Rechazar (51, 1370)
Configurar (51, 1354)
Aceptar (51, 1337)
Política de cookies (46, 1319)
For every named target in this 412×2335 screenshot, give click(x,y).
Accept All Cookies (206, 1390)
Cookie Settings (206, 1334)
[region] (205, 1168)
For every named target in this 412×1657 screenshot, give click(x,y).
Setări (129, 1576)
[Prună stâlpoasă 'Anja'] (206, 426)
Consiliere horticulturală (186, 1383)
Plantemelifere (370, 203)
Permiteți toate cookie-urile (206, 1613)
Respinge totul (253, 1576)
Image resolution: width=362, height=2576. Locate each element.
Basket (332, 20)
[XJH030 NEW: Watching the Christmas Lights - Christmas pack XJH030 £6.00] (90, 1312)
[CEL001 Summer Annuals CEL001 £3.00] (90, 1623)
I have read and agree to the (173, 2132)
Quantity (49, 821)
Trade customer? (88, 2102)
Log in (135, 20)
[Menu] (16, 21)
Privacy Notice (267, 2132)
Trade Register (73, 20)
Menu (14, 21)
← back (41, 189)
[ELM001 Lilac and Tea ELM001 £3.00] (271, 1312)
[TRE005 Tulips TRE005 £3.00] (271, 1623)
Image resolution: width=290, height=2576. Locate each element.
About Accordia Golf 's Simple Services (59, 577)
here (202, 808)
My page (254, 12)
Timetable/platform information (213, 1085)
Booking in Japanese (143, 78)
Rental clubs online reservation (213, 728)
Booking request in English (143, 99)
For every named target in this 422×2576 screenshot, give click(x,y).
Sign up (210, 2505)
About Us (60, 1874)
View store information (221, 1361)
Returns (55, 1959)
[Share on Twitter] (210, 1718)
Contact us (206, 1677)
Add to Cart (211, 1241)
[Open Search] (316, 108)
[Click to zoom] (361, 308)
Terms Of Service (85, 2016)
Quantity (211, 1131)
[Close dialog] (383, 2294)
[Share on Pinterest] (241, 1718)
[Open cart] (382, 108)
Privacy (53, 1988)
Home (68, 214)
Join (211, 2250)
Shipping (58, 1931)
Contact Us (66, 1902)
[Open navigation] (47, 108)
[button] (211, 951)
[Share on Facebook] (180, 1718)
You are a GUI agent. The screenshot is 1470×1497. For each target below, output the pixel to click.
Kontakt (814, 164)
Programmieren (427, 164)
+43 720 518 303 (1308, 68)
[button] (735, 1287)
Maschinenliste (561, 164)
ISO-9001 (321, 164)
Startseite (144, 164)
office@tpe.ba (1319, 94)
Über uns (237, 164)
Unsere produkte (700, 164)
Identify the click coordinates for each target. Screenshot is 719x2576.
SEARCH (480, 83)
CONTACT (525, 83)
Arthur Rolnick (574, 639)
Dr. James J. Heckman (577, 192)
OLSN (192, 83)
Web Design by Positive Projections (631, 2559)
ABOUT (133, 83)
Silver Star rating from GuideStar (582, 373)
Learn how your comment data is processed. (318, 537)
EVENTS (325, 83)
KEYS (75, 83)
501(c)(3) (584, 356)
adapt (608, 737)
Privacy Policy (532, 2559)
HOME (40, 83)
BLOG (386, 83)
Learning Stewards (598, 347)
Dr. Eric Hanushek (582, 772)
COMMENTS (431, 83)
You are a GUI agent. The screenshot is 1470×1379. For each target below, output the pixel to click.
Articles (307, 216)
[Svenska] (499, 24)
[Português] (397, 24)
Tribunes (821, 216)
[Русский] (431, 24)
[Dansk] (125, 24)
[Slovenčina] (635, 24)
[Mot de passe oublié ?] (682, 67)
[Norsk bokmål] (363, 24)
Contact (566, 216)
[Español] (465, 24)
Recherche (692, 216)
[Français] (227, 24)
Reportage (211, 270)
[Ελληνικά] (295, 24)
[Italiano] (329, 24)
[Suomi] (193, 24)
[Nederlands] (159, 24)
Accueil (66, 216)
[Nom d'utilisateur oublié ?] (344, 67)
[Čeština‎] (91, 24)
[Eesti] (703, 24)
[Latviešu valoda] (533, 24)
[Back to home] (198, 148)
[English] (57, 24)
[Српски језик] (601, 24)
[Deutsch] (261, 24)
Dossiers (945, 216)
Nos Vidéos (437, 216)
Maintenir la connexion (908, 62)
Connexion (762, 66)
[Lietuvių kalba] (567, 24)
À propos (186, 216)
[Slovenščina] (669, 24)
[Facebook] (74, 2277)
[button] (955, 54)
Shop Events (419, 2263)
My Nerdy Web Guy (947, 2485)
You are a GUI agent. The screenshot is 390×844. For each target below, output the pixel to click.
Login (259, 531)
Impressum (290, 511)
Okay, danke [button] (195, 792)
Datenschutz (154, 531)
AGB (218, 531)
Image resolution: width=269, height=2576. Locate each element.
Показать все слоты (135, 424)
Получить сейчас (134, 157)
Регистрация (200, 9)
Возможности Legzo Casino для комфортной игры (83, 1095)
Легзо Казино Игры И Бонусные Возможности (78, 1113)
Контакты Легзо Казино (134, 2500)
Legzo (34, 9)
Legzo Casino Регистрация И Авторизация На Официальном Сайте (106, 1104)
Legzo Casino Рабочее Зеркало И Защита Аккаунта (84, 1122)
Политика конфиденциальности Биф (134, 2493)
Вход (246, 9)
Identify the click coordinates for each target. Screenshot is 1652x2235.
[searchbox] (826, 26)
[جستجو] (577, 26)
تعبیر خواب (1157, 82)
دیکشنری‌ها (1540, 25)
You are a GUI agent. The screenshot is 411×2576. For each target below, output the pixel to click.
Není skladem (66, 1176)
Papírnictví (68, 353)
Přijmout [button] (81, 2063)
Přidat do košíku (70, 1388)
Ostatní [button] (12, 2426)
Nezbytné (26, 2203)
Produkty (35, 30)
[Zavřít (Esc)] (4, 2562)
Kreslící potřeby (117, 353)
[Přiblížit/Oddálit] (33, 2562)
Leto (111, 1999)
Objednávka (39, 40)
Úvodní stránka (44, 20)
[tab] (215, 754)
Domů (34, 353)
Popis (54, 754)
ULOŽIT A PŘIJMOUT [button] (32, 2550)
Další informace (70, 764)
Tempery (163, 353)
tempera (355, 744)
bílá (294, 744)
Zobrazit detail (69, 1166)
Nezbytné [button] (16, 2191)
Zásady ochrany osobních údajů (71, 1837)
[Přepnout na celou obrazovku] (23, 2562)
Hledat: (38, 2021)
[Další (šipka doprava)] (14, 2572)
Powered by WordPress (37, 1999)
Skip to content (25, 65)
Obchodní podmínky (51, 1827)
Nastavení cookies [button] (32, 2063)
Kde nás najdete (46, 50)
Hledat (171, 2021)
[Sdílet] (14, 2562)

What you will do — Please set down the full listing above, word for word.

Exercise solution —
Rechazar (51, 1370)
Configurar (51, 1354)
Aceptar (51, 1337)
Política de cookies (46, 1319)
For every named target in this 412×2335 screenshot, give click(x,y).
Accept All Cookies (206, 1390)
Cookie Settings (206, 1334)
[region] (205, 1168)
For every named target in this 412×1657 screenshot, give click(x,y).
Setări (129, 1576)
[Prună stâlpoasă 'Anja'] (206, 426)
Consiliere horticulturală (186, 1383)
Plantemelifere (370, 203)
Permiteți toate cookie-urile (206, 1613)
Respinge totul (253, 1576)
Image resolution: width=362, height=2576. Locate each element.
Basket (332, 20)
[XJH030 NEW: Watching the Christmas Lights - Christmas pack XJH030 £6.00] (90, 1312)
[CEL001 Summer Annuals CEL001 £3.00] (90, 1623)
I have read and agree to the (173, 2132)
Quantity (49, 821)
Trade customer? (88, 2102)
Log in (135, 20)
[Menu] (16, 21)
Privacy Notice (267, 2132)
Trade Register (73, 20)
Menu (14, 21)
← back (41, 189)
[ELM001 Lilac and Tea ELM001 £3.00] (271, 1312)
[TRE005 Tulips TRE005 £3.00] (271, 1623)
Image resolution: width=290, height=2576. Locate each element.
About Accordia Golf 's Simple Services (59, 577)
here (202, 808)
My page (254, 12)
Timetable/platform information (213, 1085)
Booking in Japanese (143, 78)
Rental clubs online reservation (213, 728)
Booking request in English (143, 99)
For every named target in this 422×2576 screenshot, give click(x,y).
Sign up (210, 2505)
About Us (60, 1874)
View store information (221, 1361)
Returns (55, 1959)
[Share on Twitter] (210, 1718)
Contact us (206, 1677)
Add to Cart (211, 1241)
[Open Search] (316, 108)
[Click to zoom] (361, 308)
Terms Of Service (85, 2016)
Quantity (211, 1131)
[Close dialog] (383, 2294)
[Share on Pinterest] (241, 1718)
[Open cart] (382, 108)
Privacy (53, 1988)
Home (68, 214)
Join (211, 2250)
Shipping (58, 1931)
Contact Us (66, 1902)
[Open navigation] (47, 108)
[button] (211, 951)
[Share on Facebook] (180, 1718)
You are a GUI agent. The screenshot is 1470×1497. For each target below, output the pixel to click.
Kontakt (814, 164)
Programmieren (427, 164)
+43 720 518 303 (1308, 68)
[button] (735, 1287)
Maschinenliste (561, 164)
ISO-9001 (321, 164)
Startseite (144, 164)
office@tpe.ba (1319, 94)
Über uns (237, 164)
Unsere produkte (700, 164)
Identify the click coordinates for each target. Screenshot is 719x2576.
SEARCH (480, 83)
CONTACT (525, 83)
Arthur Rolnick (574, 639)
Dr. James J. Heckman (577, 192)
OLSN (192, 83)
Web Design by Positive Projections (631, 2559)
ABOUT (133, 83)
Silver Star rating from GuideStar (582, 373)
Learn how your comment data is processed. (318, 537)
EVENTS (325, 83)
KEYS (75, 83)
501(c)(3) (584, 356)
adapt (608, 737)
Privacy Policy (532, 2559)
HOME (40, 83)
BLOG (386, 83)
Learning Stewards (598, 347)
Dr. Eric Hanushek (582, 772)
COMMENTS (431, 83)
You are a GUI agent. The screenshot is 1470×1379. For each target below, output the pixel to click.
Articles (307, 216)
[Svenska] (499, 24)
[Português] (397, 24)
Tribunes (821, 216)
[Русский] (431, 24)
[Dansk] (125, 24)
[Slovenčina] (635, 24)
[Mot de passe oublié ?] (682, 67)
[Norsk bokmål] (363, 24)
Contact (566, 216)
[Español] (465, 24)
Recherche (692, 216)
[Français] (227, 24)
Reportage (211, 270)
[Ελληνικά] (295, 24)
[Italiano] (329, 24)
[Suomi] (193, 24)
[Nederlands] (159, 24)
Accueil (66, 216)
[Nom d'utilisateur oublié ?] (344, 67)
[Čeština‎] (91, 24)
[Eesti] (703, 24)
[Latviešu valoda] (533, 24)
[Back to home] (198, 148)
[English] (57, 24)
[Српски језик] (601, 24)
[Deutsch] (261, 24)
Dossiers (945, 216)
Nos Vidéos (437, 216)
Maintenir la connexion (908, 62)
Connexion (762, 66)
[Lietuvių kalba] (567, 24)
À propos (186, 216)
[Slovenščina] (669, 24)
[Facebook] (74, 2277)
[button] (955, 54)
Shop Events (419, 2263)
My Nerdy Web Guy (947, 2485)
You are a GUI agent. The screenshot is 390×844. For each target below, output the pixel to click.
Login (259, 531)
Impressum (290, 511)
Okay, danke [button] (195, 792)
Datenschutz (154, 531)
AGB (218, 531)
Image resolution: width=269, height=2576. Locate each element.
Показать все слоты (135, 424)
Получить сейчас (134, 157)
Регистрация (200, 9)
Возможности Legzo Casino для комфортной игры (83, 1095)
Легзо Казино Игры И Бонусные Возможности (78, 1113)
Контакты Легзо Казино (134, 2500)
Legzo (34, 9)
Legzo Casino Регистрация И Авторизация На Официальном Сайте (106, 1104)
Legzo Casino Рабочее Зеркало И Защита Аккаунта (84, 1122)
Политика конфиденциальности Биф (134, 2493)
Вход (246, 9)
Identify the click coordinates for each target. Screenshot is 1652x2235.
[searchbox] (826, 26)
[جستجو] (577, 26)
تعبیر خواب (1157, 82)
دیکشنری‌ها (1540, 25)
You are a GUI agent. The screenshot is 411×2576. For each target below, output the pixel to click.
Není skladem (66, 1176)
Papírnictví (68, 353)
Přijmout [button] (81, 2063)
Přidat do košíku (70, 1388)
Ostatní [button] (12, 2426)
Nezbytné (26, 2203)
Produkty (35, 30)
[Zavřít (Esc)] (4, 2562)
Kreslící potřeby (117, 353)
[Přiblížit/Oddálit] (33, 2562)
Leto (111, 1999)
Objednávka (39, 40)
Úvodní stránka (44, 20)
[tab] (215, 754)
Domů (34, 353)
Popis (54, 754)
ULOŽIT A PŘIJMOUT [button] (32, 2550)
Další informace (70, 764)
Tempery (163, 353)
tempera (355, 744)
bílá (294, 744)
Zobrazit detail (69, 1166)
Nezbytné [button] (16, 2191)
Zásady ochrany osobních údajů (71, 1837)
[Přepnout na celou obrazovku] (23, 2562)
Hledat: (38, 2021)
[Další (šipka doprava)] (14, 2572)
Powered by WordPress (37, 1999)
Skip to content (25, 65)
Obchodní podmínky (51, 1827)
Nastavení cookies [button] (32, 2063)
Kde nás najdete (46, 50)
Hledat (171, 2021)
[Sdílet] (14, 2562)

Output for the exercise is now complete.